■ Task to carry out
Put everything from the line containing "Locate an element" down to the end of the records into a numbered list, omitting blank lines. Leave the pictures out of the list.

■ Data to process

○ ○ ○ ○ ○ ○ ○

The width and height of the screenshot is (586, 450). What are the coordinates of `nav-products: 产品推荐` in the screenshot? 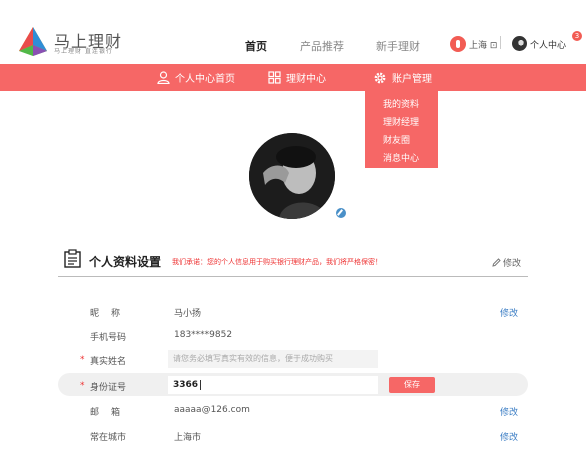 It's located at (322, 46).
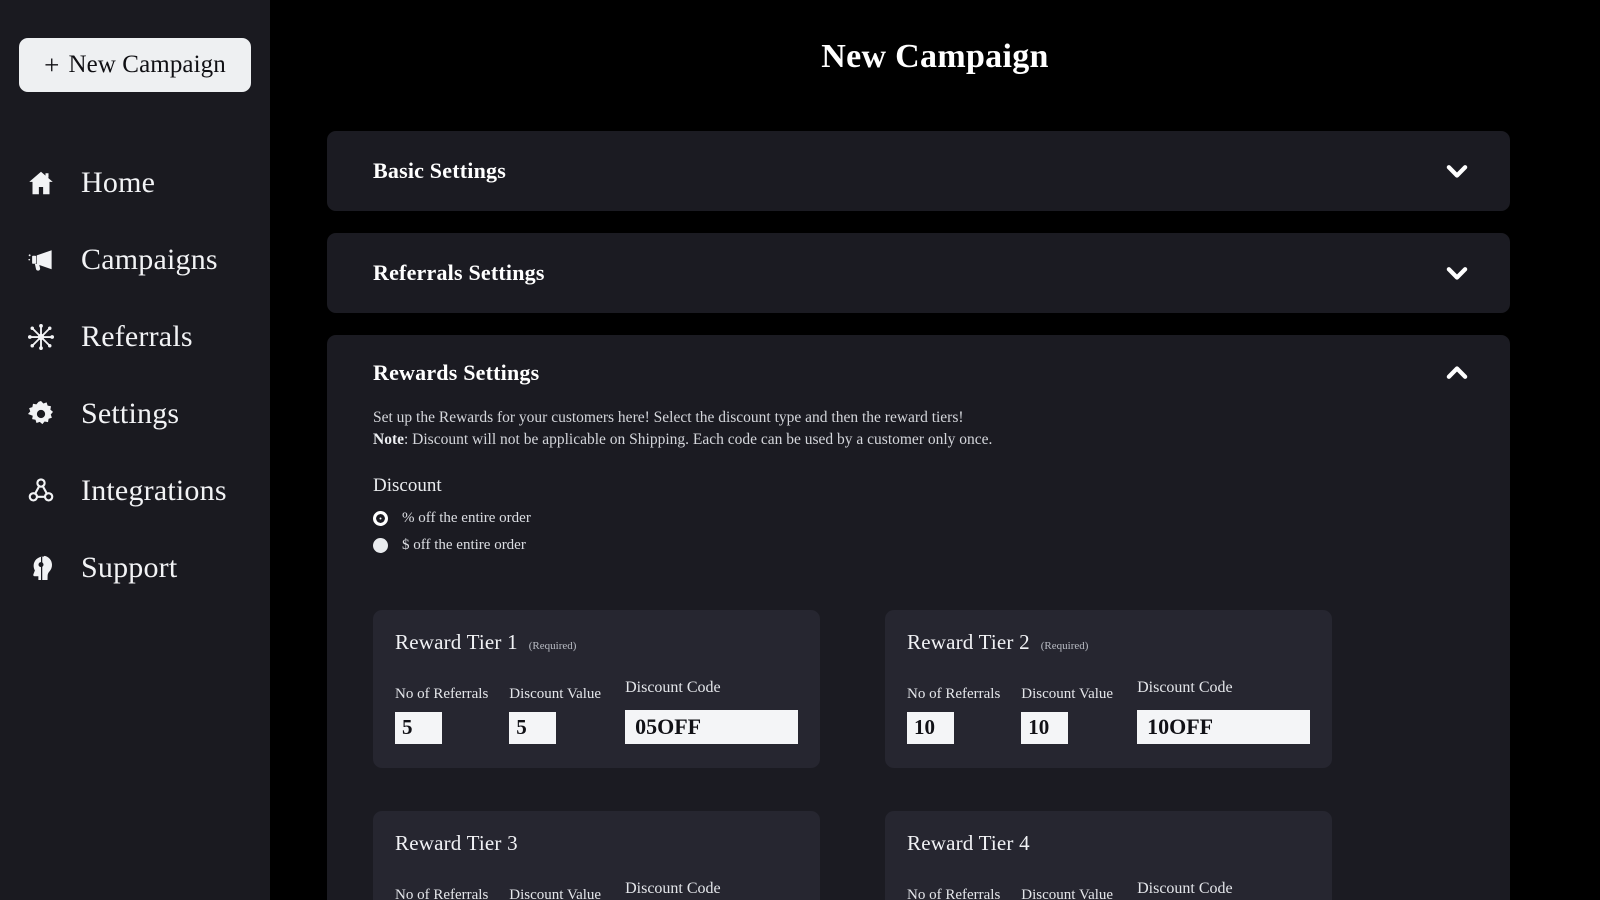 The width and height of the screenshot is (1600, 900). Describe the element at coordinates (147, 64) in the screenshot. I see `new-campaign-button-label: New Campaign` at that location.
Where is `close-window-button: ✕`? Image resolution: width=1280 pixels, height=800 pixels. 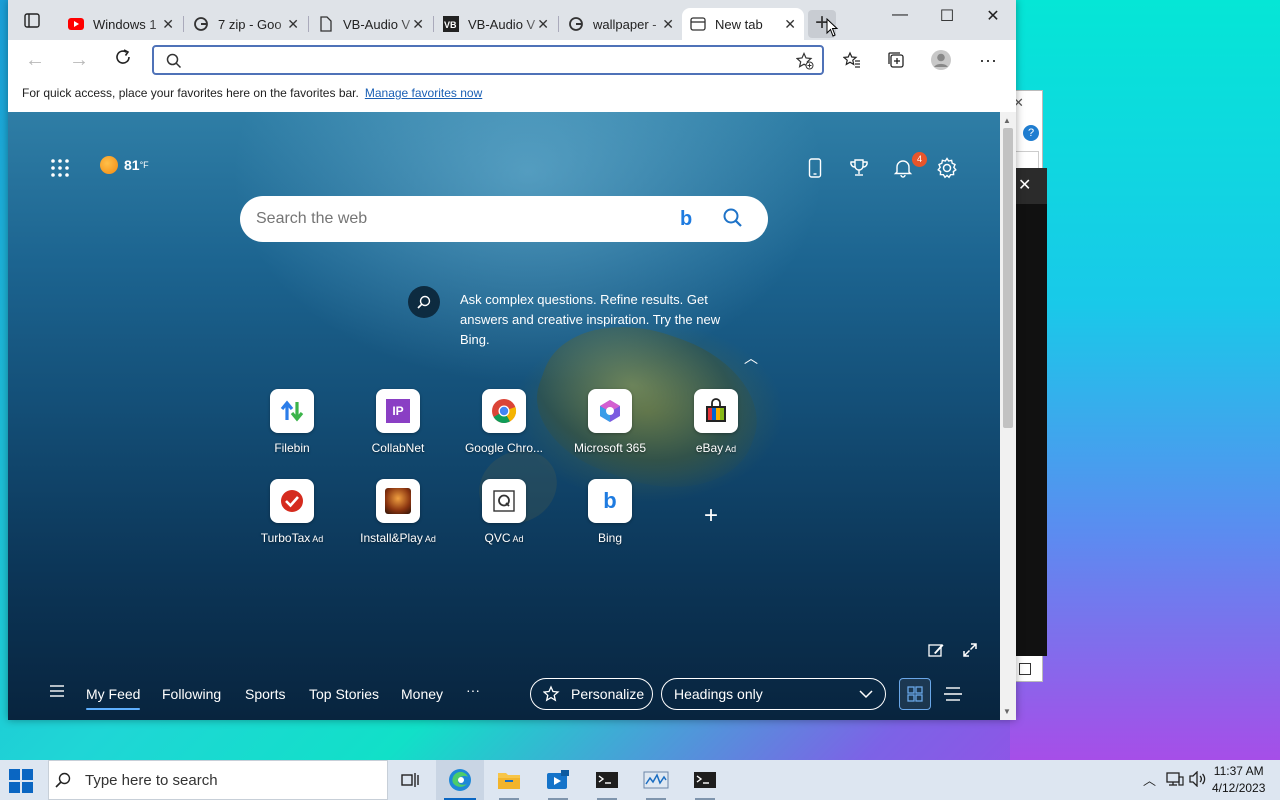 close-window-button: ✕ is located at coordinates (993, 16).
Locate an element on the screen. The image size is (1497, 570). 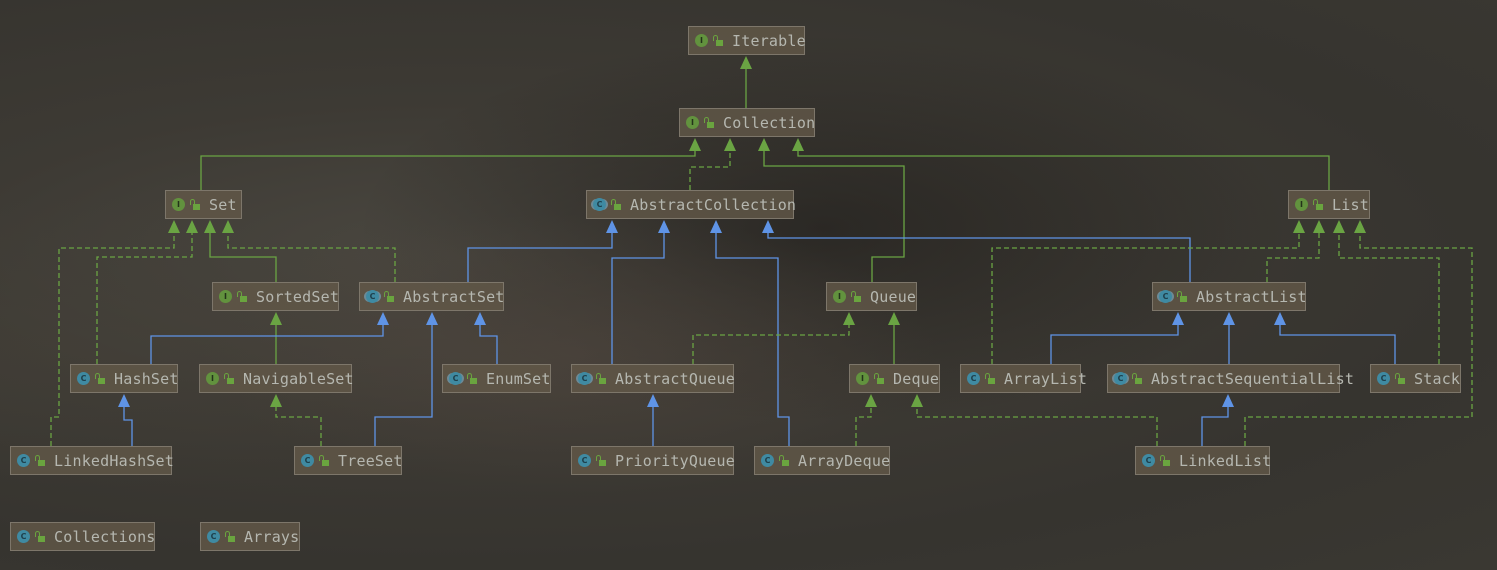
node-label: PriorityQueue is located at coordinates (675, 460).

○ ○ ○ ○ ○ ○ ○

■ Answer
1. Locate an element on the screen. The image size is (1497, 570). 
2. node-label: PriorityQueue is located at coordinates (675, 460).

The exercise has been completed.